“Again! Again!” he yelled as his players chased the ball down in stoppage time, 3-1 to the good in a game where defeat would have had no bearing on their season.
In many ways, a game between the team already assured of the Championship title and a side who once more have teased us into thinking they might possibly challenge for promotion only to fall short, did not need playing.
But when Bielsa is your coach, there is always something to play for, always points to prove. There will be no overhaul but inevitably there will be changes for the Premier League, and at Derby County yesterday it was up to the deputies to show they deserve to be part of it. Their response was a comfortable come-from-behind victory which was far from Bielsaball at his best, but still impressive in its own way.
“After two days of celebration it was not easy to play but this team always shows its spirit and gives 100 per cent on the pitch, it doesn’t matter the circumstances,” said Pablo Hernandez afterwards.
Bielsa is not a coach who likes ripping things up and starting again. Sheffield United have shown the value this season of sticking with a well-honed method and the players who are attuned to it, and whilst the influence Bielsa has had on the likes of Pep Guardiola and Mauricio Pochettino means Leeds’s style is not quite as unusual as the Blades’, they are unusually good at it.
Additions to both squads need patience whilst they learn new methods but it means Bielsa loves working with those who have got the hang of it. It is why Jack Harrison is expected back for a third loan spell from Guardiola’s Manchester City.
So a line-up with seven changes to the side which edged past Barnsley was not simply a case of giving players who have been working exceptionally hard since they started working with Bielsa, and who appear to have been partying hard since promotion was secured on Friday, it was also an audition for the next step of a remarkable journey.
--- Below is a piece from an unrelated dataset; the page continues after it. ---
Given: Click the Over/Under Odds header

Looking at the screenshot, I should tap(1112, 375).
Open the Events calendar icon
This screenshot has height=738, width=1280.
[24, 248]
That said, even when Gaetano Berardi left on a stretcher in the first half, Liam Cooper was still left on the bench, Luke Ayling coming on at centre-back. With his contract up at the end of the season, Berardi’s nasty fall might make it harder for him to be part of next season’s squad.
Leeds’s youngsters, though are at an advantage. Not only is this summer’s transfer window going to be more like a porthole – at least in terms of the time before the new season starts – but Bielsa is also a hopeless footballing romantic whose fondness for a tight squad means the juniors on the fringes are always heavily involved in training.
“If we hadn’t made it (to the Premier League this season), it would probably have been the case that we’d be competing in the Championship with a younger squad and I think that challenge appealed to him,” said chief executive Angus Kinnear, who cannot claim to know Bielsa that well because no one in football can, but can take a better guess than most.
Tyler Roberts was busy at centre-forward, shooting over and forcing a Kelle Roos save in the first four minutes, then missing the target when Jayden Bogle was caught over-playing, and making some good runs in behind.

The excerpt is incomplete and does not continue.